2022.10.24 09:36:58 DEBUG web[AYPp5oPhM9pKCPrzAA6Z][com.sun.mail.smtp] Found extension "BINARYMIME", arg ""
2022.10.24 09:36:58 DEBUG web[AYPp5oPhM9pKCPrzAA6Z][com.sun.mail.smtp] Found extension "CHUNKING", arg ""
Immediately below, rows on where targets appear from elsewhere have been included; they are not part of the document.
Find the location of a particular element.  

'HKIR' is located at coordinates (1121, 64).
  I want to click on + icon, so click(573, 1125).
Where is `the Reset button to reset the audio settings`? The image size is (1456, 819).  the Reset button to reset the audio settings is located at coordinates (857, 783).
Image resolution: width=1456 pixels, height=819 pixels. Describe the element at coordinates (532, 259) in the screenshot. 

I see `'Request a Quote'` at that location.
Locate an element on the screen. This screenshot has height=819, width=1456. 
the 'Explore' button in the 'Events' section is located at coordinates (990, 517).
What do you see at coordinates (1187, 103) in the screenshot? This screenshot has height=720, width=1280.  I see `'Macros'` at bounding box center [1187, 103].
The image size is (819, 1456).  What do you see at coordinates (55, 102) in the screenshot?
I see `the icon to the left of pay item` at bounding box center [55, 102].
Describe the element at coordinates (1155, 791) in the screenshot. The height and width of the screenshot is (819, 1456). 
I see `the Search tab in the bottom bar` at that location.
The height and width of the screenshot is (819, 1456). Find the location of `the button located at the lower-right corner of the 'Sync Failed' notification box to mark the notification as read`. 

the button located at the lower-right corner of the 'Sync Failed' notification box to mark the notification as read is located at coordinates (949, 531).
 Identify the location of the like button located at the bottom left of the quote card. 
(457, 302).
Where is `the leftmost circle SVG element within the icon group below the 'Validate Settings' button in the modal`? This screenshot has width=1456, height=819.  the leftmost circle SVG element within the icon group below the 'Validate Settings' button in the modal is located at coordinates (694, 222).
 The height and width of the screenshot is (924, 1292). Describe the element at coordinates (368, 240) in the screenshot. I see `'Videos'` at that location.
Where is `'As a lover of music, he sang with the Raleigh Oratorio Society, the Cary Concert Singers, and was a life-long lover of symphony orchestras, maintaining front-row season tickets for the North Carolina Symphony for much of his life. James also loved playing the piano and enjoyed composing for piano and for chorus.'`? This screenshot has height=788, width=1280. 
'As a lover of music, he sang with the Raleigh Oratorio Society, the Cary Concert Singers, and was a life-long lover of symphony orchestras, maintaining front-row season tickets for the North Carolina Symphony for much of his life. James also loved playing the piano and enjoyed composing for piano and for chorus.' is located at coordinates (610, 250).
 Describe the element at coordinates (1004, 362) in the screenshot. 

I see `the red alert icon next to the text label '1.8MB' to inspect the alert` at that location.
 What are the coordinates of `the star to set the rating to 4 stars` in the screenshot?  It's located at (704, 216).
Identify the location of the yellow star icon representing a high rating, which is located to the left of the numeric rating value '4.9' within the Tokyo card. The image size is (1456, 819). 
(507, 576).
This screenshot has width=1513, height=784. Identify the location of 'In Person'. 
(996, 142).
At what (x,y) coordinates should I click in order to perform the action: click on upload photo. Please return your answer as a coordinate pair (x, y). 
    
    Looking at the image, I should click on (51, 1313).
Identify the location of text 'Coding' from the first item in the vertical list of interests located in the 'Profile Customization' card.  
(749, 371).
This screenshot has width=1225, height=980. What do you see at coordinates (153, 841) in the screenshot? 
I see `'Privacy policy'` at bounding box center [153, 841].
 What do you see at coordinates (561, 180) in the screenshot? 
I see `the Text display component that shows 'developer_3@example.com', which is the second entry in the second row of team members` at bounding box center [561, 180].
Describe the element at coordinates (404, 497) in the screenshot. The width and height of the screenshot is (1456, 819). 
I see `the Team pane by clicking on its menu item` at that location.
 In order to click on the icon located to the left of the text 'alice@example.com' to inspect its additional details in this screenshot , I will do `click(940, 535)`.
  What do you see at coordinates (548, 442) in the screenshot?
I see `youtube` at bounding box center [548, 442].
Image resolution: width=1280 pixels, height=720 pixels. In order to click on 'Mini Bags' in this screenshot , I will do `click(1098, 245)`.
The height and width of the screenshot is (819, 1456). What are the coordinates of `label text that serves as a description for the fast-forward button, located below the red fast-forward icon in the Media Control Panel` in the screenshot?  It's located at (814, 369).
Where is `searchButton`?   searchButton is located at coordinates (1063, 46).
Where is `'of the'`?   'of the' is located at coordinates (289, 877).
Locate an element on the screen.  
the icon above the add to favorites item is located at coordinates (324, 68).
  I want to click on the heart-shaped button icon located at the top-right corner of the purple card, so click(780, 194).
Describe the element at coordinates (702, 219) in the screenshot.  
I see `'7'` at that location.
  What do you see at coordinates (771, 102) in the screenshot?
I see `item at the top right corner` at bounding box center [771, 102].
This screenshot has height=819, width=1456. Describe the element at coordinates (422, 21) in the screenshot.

2022.10.24 09:36:58 DEBUG web[AYPp5oPhM9pKCPrzAA6Z][o.s.s.n.e.EmailNotificationChannel] Fail to send test email to xxxxxxx@xxxxx.xxx: {}
org.apache.commons.mail.EmailException: Sending the email to the following server failed : 1X.XXX.XX.X1:587
...
Caused by: javax.mail.MessagingException: Could not convert socket to TLS
...
Caused by: javax.net.ssl.SSLHandshakeException: PKIX path building failed: sun.security.provider.certpath.SunCertPathBuilderException: unable to find valid certification path to requested target
...
Caused by: sun.security.validator.ValidatorException: PKIX path building failed: sun.security.provider.certpath.SunCertPathBuilderException: unable to find valid certification path to requested target
...
Caused by: sun.security.provider.certpath.SunCertPathBuilderException: unable to find valid certification path to requested target
Running command: $ echo | openssl s_client -connect 1X.XXX.XX.X1:587
returns:
CONNECTED(00000003)
140269928117568:error:1408F10B:SSL routines:ssl3_get_record:wrong version number:../ssl/record/ssl3_record.c:331:
---
no peer certificate available
---
No client certificate CA names sent
---
SSL handshake has read 5 bytes and written 283 bytes
Verification: OK
---
New, (NONE), Cipher is (NONE)
Secure Renegotiation IS NOT supported
Compression: NONE
Expansion: NONE
No ALPN negotiated
Early data was not sent
Verify return code: 0 (ok)
---
Question:
What do I need to do, for SonarQube notifications be delivered successfully using STARTTLS over SMTP?